Blog post written by Luzia Stalder who started her PhD in our lab in spring 2019.

Understanding how characteristics of organisms arise and interact with each other – this is the fundamental aim of biological research. As researchers, we want to unveil the complex relationships between physiological, molecular and genetic traits. Importantly, these relationships evolved in a highly branched network. Thus, to untangle complex relationships, we need to be able to measure a large set of variables at different levels simultaneously. For example, to understand the virulence of a pathogen on a host, we require knowledge of genomes of pathogen strains with different virulence, and test how these affect different hosts, which themselves are in different environments and inhabit different microbes. I believe that large datasets with information collections at different levels – together with modern bioinformatic tools – are key to uncover complex relationships of biological networks in a systematic manner.

Since I started to work on biological questions, I was fascinated how new meaningful relationships are revealed using large datasets. During my master studies at ETH Zurich, I extracted complex relationships from high-throughput genomic, transcriptomic - and proteomic data. In my first project, I used genomic data collected around the world with 114 populations of Rhynchosporium commune, a major fungal pathogen of barley, to understand how genomic changes influence its adaptation to fungicide. For my second project, I used transcriptomic datasets of hippocampal brain tissue of mice that have been subjected to either a stressful or a non-stressful situation, to understand how stress influences the expression network of different hippocampal regions. In a third project, I used large proteomic datasets of yeast, fly, mouse and human to understand how basic protein networks evolve across evolution.

§ **Data**
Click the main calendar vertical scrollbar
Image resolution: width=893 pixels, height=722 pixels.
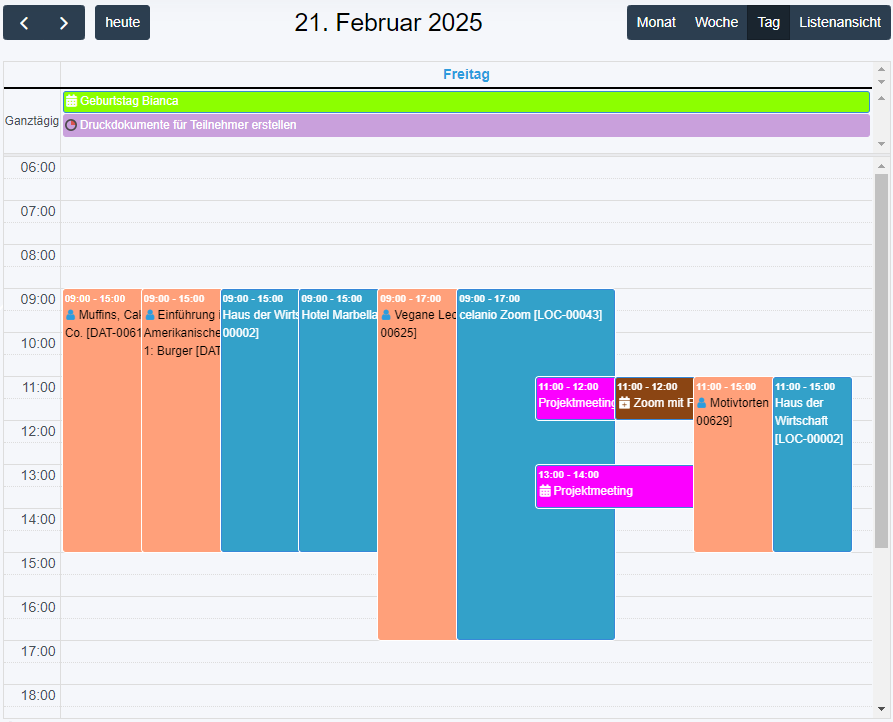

§ **Task instructions**
Copy out the full blog post on uncovering biological relationships with large datasets, word for word, from its first sentence to its last.

§ **Expected answer**
Blog post written by Luzia Stalder who started her PhD in our lab in spring 2019.

Understanding how characteristics of organisms arise and interact with each other – this is the fundamental aim of biological research. As researchers, we want to unveil the complex relationships between physiological, molecular and genetic traits. Importantly, these relationships evolved in a highly branched network. Thus, to untangle complex relationships, we need to be able to measure a large set of variables at different levels simultaneously. For example, to understand the virulence of a pathogen on a host, we require knowledge of genomes of pathogen strains with different virulence, and test how these affect different hosts, which themselves are in different environments and inhabit different microbes. I believe that large datasets with information collections at different levels – together with modern bioinformatic tools – are key to uncover complex relationships of biological networks in a systematic manner.

Since I started to work on biological questions, I was fascinated how new meaningful relationships are revealed using large datasets. During my master studies at ETH Zurich, I extracted complex relationships from high-throughput genomic, transcriptomic - and proteomic data. In my first project, I used genomic data collected around the world with 114 populations of Rhynchosporium commune, a major fungal pathogen of barley, to understand how genomic changes influence its adaptation to fungicide. For my second project, I used transcriptomic datasets of hippocampal brain tissue of mice that have been subjected to either a stressful or a non-stressful situation, to understand how stress influences the expression network of different hippocampal regions. In a third project, I used large proteomic datasets of yeast, fly, mouse and human to understand how basic protein networks evolve across evolution.